The calmness of the house, with its silvered windows glinting eerie on the top floor, put her in a great fear, and all at once the weight of the situation crashed in on her. Hely was trapped up there, she was sure of it. And she needed help; but there was no time, and she was alone. For some moments, she sat back on her heels in a daze, looking about, trying to decide what to do. There was the bathroom window, still partially open—but what good did that do her? In “A Scandal in Bohemia” Sherlock Holmes had thrown a smoke bomb in the window to get Irene Adler out of the house—nice idea, but Harriet didn’t have a smoke bomb, or anything else at hand except sticks and gravel.

For a moment more, she sat thinking—and then, in the high, broad moonlight, she ran back across the street, next door, to the yard where they’d hidden under the fig tree. Under a canopy of pecan trees sprawled an untidy bed of shade plants (caladiums, gas-plant) circled by chunks of whitewashed rock.

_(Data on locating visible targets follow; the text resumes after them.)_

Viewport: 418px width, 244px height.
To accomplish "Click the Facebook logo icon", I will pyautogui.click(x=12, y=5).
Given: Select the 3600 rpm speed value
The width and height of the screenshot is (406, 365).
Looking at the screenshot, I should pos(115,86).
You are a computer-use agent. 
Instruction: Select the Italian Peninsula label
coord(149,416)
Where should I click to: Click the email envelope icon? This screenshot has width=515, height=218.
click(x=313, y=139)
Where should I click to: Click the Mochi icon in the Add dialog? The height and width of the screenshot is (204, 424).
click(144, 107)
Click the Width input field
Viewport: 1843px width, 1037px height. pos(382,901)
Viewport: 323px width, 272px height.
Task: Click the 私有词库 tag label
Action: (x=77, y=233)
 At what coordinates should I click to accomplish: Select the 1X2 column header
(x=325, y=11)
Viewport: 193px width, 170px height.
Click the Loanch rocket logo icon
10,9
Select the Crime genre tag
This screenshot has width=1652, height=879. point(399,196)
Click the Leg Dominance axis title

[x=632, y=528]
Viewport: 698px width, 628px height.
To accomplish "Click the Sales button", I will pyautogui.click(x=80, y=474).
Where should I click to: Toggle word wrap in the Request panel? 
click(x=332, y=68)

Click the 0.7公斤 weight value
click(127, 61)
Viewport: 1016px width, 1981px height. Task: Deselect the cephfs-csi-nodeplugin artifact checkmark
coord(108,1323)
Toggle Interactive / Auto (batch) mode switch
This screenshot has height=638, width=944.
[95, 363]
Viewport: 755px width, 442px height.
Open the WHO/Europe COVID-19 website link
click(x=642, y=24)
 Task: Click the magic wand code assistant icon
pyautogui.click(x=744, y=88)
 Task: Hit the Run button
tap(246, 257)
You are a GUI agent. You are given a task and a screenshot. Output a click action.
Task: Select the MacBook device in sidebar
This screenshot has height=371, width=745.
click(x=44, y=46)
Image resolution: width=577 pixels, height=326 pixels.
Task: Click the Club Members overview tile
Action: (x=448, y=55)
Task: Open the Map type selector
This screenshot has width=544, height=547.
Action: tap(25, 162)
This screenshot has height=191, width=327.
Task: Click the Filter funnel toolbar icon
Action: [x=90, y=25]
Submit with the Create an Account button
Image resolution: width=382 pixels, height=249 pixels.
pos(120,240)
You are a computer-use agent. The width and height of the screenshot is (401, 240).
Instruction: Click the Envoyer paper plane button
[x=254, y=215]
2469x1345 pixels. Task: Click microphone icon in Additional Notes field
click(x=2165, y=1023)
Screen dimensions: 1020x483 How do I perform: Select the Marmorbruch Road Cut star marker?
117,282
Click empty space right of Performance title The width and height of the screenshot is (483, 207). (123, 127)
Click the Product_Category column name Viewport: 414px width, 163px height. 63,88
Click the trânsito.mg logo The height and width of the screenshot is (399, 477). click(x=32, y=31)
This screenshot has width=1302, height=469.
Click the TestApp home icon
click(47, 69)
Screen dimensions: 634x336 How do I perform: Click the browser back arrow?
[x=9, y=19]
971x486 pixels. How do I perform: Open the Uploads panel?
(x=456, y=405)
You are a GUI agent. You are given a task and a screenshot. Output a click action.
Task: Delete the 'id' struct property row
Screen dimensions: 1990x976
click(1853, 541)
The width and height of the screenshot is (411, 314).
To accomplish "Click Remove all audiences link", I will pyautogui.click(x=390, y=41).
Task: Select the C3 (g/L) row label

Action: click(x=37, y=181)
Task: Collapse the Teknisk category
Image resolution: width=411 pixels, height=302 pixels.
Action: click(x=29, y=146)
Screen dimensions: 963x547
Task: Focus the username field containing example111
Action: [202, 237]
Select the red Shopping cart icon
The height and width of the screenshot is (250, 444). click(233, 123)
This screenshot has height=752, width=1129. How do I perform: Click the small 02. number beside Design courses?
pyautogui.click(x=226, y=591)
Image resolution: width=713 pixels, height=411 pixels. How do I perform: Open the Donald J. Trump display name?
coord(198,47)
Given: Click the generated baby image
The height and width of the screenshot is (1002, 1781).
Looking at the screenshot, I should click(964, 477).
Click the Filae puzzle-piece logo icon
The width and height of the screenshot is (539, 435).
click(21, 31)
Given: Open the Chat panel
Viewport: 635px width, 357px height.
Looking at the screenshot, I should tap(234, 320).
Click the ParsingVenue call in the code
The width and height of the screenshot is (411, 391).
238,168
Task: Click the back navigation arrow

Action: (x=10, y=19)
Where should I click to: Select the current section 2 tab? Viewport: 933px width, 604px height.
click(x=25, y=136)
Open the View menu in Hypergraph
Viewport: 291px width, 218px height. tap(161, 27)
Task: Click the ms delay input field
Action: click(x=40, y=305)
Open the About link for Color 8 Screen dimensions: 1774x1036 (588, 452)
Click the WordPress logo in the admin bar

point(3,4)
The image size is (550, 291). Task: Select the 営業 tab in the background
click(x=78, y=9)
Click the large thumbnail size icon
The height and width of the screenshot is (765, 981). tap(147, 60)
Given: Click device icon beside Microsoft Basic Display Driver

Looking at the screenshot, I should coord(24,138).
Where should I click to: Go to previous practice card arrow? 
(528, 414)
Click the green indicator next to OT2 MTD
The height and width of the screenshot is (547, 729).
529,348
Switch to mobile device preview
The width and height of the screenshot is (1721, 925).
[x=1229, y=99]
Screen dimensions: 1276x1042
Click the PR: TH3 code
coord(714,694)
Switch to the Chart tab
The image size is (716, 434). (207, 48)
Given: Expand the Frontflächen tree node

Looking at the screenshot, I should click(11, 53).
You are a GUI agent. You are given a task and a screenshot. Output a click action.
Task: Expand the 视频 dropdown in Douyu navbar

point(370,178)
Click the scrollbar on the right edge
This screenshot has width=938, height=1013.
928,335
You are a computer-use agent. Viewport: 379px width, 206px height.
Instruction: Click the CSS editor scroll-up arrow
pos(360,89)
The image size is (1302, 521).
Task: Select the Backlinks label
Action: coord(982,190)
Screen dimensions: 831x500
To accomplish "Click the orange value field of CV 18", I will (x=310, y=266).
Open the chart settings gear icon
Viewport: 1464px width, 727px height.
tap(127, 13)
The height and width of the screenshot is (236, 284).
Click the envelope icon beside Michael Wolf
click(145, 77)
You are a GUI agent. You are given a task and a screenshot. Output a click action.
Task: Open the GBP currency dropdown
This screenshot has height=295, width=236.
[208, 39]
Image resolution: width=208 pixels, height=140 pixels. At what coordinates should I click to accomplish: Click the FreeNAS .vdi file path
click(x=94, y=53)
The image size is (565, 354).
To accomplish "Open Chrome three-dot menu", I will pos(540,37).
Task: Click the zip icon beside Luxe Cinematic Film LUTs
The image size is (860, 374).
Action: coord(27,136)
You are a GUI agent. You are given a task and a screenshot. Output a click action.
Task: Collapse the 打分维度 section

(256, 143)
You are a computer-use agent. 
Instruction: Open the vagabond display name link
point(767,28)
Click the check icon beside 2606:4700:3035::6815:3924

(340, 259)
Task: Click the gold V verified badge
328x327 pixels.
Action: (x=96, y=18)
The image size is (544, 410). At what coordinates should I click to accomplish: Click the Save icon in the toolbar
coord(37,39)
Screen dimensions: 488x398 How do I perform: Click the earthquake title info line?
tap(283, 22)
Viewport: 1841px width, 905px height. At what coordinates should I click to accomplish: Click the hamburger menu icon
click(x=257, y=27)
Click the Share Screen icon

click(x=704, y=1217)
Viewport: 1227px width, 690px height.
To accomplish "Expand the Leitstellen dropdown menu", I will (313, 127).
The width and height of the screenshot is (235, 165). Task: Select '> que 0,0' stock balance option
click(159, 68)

Harriet dropped to her knees and tried to lift one of the stones, but they were cemented together. Faintly, from inside, beneath an air-conditioner roaring hot air from a side window, a dog yapped sharp and tirelessly. Like a raccoon patting for fish on a stream’s bottom, she plunged her hands into the froth of greenery and felt around blindly in the overgrown tumble until her fingers closed on a smooth chunk of concrete. With both hands, she heaved it up. The dog was still yapping. “Pancho!” shrilled an ugly Yankee voice: an old woman’s voice, rough as sandpaper. She sounded sick. “Hush yer mouth!”

Stooped with the rock’s weight, Harriet ran back into the driveway of the frame house. There were two trucks, she saw, down at the end of the driveway. One was from Mississippi—Alexandria County—but the other had Kentucky plates, and as heavy as the rock was, Harriet stopped where she was and took a moment to fix the numbers in her mind. Nobody had thought to remember any license-plate numbers back when Robin was murdered.